-- WHAT YOU SHOULD DO --
All of the data below is to be returned unaltered.

[Saved data entries]
════════════════════

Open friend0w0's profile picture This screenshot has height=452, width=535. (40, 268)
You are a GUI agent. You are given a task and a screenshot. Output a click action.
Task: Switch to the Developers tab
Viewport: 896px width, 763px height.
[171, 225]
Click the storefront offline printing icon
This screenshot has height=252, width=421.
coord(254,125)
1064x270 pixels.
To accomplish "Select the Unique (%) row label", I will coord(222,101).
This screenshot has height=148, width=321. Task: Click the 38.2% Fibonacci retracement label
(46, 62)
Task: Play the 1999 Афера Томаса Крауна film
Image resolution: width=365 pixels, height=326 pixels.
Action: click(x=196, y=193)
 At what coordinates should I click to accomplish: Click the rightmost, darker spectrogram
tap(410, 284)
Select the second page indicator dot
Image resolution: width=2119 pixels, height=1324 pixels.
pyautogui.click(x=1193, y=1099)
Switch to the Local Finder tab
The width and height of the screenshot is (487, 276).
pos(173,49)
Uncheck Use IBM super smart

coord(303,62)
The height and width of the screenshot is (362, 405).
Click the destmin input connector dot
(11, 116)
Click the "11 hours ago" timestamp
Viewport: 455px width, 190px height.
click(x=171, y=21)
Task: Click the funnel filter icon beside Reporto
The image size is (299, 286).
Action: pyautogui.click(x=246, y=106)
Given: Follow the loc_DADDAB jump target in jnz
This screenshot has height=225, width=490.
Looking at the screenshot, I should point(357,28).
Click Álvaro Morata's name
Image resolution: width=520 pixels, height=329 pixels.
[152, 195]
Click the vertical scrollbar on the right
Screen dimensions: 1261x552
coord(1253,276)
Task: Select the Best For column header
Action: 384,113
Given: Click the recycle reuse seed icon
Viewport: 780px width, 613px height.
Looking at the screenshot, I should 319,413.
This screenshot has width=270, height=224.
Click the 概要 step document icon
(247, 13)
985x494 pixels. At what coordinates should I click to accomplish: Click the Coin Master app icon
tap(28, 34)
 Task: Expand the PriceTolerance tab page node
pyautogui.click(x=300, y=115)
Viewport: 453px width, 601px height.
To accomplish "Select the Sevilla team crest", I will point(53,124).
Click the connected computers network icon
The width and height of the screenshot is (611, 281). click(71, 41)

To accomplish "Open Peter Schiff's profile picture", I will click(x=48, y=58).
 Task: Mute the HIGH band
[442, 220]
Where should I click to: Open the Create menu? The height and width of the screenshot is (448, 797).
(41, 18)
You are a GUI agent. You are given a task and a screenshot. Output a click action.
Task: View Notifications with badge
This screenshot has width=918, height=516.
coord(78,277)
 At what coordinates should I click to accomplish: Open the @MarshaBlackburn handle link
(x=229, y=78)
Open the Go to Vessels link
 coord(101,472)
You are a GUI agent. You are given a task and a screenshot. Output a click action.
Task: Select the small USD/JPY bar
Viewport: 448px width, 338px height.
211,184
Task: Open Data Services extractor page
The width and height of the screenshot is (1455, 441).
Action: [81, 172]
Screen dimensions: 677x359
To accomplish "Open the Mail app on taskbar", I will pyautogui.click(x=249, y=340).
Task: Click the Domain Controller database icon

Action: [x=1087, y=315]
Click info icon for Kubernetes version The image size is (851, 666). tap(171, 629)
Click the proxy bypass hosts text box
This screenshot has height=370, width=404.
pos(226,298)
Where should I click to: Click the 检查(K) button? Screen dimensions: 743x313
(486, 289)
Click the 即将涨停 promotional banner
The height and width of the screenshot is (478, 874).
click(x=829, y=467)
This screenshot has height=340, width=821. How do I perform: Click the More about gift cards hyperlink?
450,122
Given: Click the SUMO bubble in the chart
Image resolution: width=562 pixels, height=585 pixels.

════════════════════

-- ANSWER SPACE --
Open friend0w0's profile picture This screenshot has height=452, width=535. (40, 268)
You are a GUI agent. You are given a task and a screenshot. Output a click action.
Task: Switch to the Developers tab
Viewport: 896px width, 763px height.
[171, 225]
Click the storefront offline printing icon
This screenshot has height=252, width=421.
coord(254,125)
1064x270 pixels.
To accomplish "Select the Unique (%) row label", I will coord(222,101).
This screenshot has height=148, width=321. Task: Click the 38.2% Fibonacci retracement label
(46, 62)
Task: Play the 1999 Афера Томаса Крауна film
Image resolution: width=365 pixels, height=326 pixels.
Action: click(x=196, y=193)
 At what coordinates should I click to accomplish: Click the rightmost, darker spectrogram
tap(410, 284)
Select the second page indicator dot
Image resolution: width=2119 pixels, height=1324 pixels.
pyautogui.click(x=1193, y=1099)
Switch to the Local Finder tab
The width and height of the screenshot is (487, 276).
pos(173,49)
Uncheck Use IBM super smart

coord(303,62)
The height and width of the screenshot is (362, 405).
Click the destmin input connector dot
(11, 116)
Click the "11 hours ago" timestamp
Viewport: 455px width, 190px height.
click(x=171, y=21)
Task: Click the funnel filter icon beside Reporto
The image size is (299, 286).
Action: pyautogui.click(x=246, y=106)
Given: Follow the loc_DADDAB jump target in jnz
This screenshot has height=225, width=490.
Looking at the screenshot, I should point(357,28).
Click Álvaro Morata's name
Image resolution: width=520 pixels, height=329 pixels.
[152, 195]
Click the vertical scrollbar on the right
Screen dimensions: 1261x552
coord(1253,276)
Task: Select the Best For column header
Action: 384,113
Given: Click the recycle reuse seed icon
Viewport: 780px width, 613px height.
Looking at the screenshot, I should 319,413.
This screenshot has width=270, height=224.
Click the 概要 step document icon
(247, 13)
985x494 pixels. At what coordinates should I click to accomplish: Click the Coin Master app icon
tap(28, 34)
 Task: Expand the PriceTolerance tab page node
pyautogui.click(x=300, y=115)
Viewport: 453px width, 601px height.
To accomplish "Select the Sevilla team crest", I will point(53,124).
Click the connected computers network icon
The width and height of the screenshot is (611, 281). click(71, 41)

To accomplish "Open Peter Schiff's profile picture", I will click(x=48, y=58).
 Task: Mute the HIGH band
[442, 220]
Where should I click to: Open the Create menu? The height and width of the screenshot is (448, 797).
(41, 18)
You are a GUI agent. You are given a task and a screenshot. Output a click action.
Task: View Notifications with badge
This screenshot has width=918, height=516.
coord(78,277)
 At what coordinates should I click to accomplish: Open the @MarshaBlackburn handle link
(x=229, y=78)
Open the Go to Vessels link
 coord(101,472)
You are a GUI agent. You are given a task and a screenshot. Output a click action.
Task: Select the small USD/JPY bar
Viewport: 448px width, 338px height.
211,184
Task: Open Data Services extractor page
The width and height of the screenshot is (1455, 441).
Action: [81, 172]
Screen dimensions: 677x359
To accomplish "Open the Mail app on taskbar", I will pyautogui.click(x=249, y=340).
Task: Click the Domain Controller database icon

Action: [x=1087, y=315]
Click info icon for Kubernetes version The image size is (851, 666). tap(171, 629)
Click the proxy bypass hosts text box
This screenshot has height=370, width=404.
pos(226,298)
Where should I click to: Click the 检查(K) button? Screen dimensions: 743x313
(486, 289)
Click the 即将涨停 promotional banner
The height and width of the screenshot is (478, 874).
click(x=829, y=467)
This screenshot has height=340, width=821. How do I perform: Click the More about gift cards hyperlink?
450,122
Given: Click the SUMO bubble in the chart
Image resolution: width=562 pixels, height=585 pixels.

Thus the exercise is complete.